◆ EXTRACTED RECORDS ◆
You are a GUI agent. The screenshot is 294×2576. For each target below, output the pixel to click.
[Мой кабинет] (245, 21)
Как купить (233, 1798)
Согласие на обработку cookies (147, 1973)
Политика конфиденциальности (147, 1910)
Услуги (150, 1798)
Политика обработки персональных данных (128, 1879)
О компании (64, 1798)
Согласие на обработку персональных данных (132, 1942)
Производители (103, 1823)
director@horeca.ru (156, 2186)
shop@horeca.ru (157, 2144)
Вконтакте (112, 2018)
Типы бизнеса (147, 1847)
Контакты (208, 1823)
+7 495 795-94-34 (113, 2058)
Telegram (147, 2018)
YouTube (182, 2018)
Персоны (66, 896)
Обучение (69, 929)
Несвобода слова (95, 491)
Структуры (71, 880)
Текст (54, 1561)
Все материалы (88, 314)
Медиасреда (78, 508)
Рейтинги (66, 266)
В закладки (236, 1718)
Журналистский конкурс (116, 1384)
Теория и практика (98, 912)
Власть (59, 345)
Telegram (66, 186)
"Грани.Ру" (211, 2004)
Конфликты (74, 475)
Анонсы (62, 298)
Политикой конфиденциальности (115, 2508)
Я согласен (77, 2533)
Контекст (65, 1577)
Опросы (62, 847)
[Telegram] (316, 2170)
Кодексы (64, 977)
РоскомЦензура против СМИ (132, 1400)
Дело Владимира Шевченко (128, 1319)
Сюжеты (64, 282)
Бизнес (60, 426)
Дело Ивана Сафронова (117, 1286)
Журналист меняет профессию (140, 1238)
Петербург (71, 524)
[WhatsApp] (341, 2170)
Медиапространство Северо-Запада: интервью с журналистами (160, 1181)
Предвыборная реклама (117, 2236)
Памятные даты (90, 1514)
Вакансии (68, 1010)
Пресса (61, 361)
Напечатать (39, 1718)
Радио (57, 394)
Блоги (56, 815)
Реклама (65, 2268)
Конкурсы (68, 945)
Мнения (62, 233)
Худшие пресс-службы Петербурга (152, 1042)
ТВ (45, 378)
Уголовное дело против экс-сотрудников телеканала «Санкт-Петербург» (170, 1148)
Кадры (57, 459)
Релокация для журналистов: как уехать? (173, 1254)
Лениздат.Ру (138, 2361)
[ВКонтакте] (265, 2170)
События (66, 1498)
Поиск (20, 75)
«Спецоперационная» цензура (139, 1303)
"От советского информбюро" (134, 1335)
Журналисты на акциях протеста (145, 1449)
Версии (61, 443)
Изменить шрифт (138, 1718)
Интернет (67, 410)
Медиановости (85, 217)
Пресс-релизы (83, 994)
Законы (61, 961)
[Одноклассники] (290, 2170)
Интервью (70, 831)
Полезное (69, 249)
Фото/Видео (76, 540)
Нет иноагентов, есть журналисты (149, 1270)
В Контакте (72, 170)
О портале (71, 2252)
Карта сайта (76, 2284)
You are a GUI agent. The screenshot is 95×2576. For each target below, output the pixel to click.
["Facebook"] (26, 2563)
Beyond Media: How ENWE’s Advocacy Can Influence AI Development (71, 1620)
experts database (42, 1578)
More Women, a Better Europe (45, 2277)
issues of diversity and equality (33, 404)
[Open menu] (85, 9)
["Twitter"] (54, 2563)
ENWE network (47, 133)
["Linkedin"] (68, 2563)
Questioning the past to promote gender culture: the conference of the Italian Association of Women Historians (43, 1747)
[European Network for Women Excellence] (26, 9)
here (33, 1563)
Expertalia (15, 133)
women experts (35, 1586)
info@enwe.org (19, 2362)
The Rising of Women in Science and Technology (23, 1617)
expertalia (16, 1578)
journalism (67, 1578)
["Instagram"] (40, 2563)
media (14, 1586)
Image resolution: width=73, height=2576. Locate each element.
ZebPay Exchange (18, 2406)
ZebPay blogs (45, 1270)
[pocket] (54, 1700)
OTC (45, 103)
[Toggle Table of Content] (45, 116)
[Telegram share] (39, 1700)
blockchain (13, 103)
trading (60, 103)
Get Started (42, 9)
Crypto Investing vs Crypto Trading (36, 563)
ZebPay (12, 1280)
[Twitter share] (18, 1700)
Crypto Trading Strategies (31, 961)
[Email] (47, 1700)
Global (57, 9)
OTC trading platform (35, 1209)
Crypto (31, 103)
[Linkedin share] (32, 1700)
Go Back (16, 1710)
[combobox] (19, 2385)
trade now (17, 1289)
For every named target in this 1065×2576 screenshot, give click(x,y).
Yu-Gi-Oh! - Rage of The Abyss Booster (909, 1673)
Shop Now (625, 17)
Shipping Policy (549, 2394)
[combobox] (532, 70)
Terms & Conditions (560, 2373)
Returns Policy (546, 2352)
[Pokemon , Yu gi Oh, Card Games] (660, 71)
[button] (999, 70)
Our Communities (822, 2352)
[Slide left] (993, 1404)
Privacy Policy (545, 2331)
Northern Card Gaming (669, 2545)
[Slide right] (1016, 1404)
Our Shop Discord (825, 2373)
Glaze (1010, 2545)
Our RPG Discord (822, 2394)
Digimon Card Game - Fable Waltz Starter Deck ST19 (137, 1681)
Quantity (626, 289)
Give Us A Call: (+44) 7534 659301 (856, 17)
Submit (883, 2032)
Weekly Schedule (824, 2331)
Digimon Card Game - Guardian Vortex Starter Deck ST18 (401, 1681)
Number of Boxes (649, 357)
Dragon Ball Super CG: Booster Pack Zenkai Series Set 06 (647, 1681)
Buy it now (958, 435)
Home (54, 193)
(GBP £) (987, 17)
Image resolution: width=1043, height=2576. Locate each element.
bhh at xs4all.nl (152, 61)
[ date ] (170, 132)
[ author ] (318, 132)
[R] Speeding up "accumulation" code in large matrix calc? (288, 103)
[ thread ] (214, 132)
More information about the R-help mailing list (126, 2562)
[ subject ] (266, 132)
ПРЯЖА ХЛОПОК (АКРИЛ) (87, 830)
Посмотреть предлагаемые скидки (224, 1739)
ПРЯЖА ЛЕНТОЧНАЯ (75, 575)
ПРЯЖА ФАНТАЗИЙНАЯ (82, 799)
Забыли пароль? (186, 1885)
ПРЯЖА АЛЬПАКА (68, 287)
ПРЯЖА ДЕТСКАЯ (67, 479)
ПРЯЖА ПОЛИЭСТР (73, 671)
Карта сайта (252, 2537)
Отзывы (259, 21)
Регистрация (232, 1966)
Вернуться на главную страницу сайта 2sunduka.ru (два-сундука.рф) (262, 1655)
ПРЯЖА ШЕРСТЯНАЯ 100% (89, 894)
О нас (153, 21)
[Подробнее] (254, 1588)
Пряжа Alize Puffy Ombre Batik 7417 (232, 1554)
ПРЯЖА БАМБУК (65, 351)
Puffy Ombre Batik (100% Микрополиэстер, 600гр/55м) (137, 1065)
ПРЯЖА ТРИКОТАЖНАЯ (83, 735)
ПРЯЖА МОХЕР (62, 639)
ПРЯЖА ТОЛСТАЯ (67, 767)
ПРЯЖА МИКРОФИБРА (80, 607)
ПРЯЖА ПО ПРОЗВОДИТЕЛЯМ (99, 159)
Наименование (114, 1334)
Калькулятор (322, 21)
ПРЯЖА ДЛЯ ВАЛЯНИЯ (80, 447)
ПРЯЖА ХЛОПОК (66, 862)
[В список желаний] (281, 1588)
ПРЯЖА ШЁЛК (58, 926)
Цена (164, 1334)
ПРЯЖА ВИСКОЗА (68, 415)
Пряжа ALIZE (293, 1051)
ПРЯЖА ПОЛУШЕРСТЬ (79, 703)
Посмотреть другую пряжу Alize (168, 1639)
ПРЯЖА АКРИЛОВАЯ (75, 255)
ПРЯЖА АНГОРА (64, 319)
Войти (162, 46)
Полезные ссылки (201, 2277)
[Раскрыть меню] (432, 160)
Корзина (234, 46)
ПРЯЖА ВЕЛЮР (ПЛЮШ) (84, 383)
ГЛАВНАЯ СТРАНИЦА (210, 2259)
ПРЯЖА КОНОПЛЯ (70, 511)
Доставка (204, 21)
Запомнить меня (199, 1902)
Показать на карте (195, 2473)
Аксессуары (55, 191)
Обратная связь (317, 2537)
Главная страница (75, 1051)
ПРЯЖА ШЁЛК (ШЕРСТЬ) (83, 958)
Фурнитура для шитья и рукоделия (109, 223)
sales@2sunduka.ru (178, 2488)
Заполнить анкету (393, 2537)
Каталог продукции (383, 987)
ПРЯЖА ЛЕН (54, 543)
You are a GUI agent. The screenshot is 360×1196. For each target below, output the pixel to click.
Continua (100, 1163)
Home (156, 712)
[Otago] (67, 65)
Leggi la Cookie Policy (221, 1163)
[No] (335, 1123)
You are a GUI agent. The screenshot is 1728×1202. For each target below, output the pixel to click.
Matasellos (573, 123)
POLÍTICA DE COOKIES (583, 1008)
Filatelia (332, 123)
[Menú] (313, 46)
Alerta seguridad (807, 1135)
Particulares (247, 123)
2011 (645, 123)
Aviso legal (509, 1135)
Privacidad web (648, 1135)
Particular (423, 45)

◆ WHAT THE TASK REQUIRES ◆
Taking the entries above, write out exactly the lines starting with the line containing "[Slide left] (993, 1404)" and going on through the line containing "Dragon Ball Super", both included, and nothing else.

◆ THE ANSWER ◆
[Slide left] (993, 1404)
Privacy Policy (545, 2331)
Northern Card Gaming (669, 2545)
[Slide right] (1016, 1404)
Our Shop Discord (825, 2373)
Glaze (1010, 2545)
Our RPG Discord (822, 2394)
Digimon Card Game - Fable Waltz Starter Deck ST19 (137, 1681)
Quantity (626, 289)
Give Us A Call: (+44) 7534 659301 (856, 17)
Submit (883, 2032)
Weekly Schedule (824, 2331)
Digimon Card Game - Guardian Vortex Starter Deck ST18 (401, 1681)
Number of Boxes (649, 357)
Dragon Ball Super CG: Booster Pack Zenkai Series Set 06 (647, 1681)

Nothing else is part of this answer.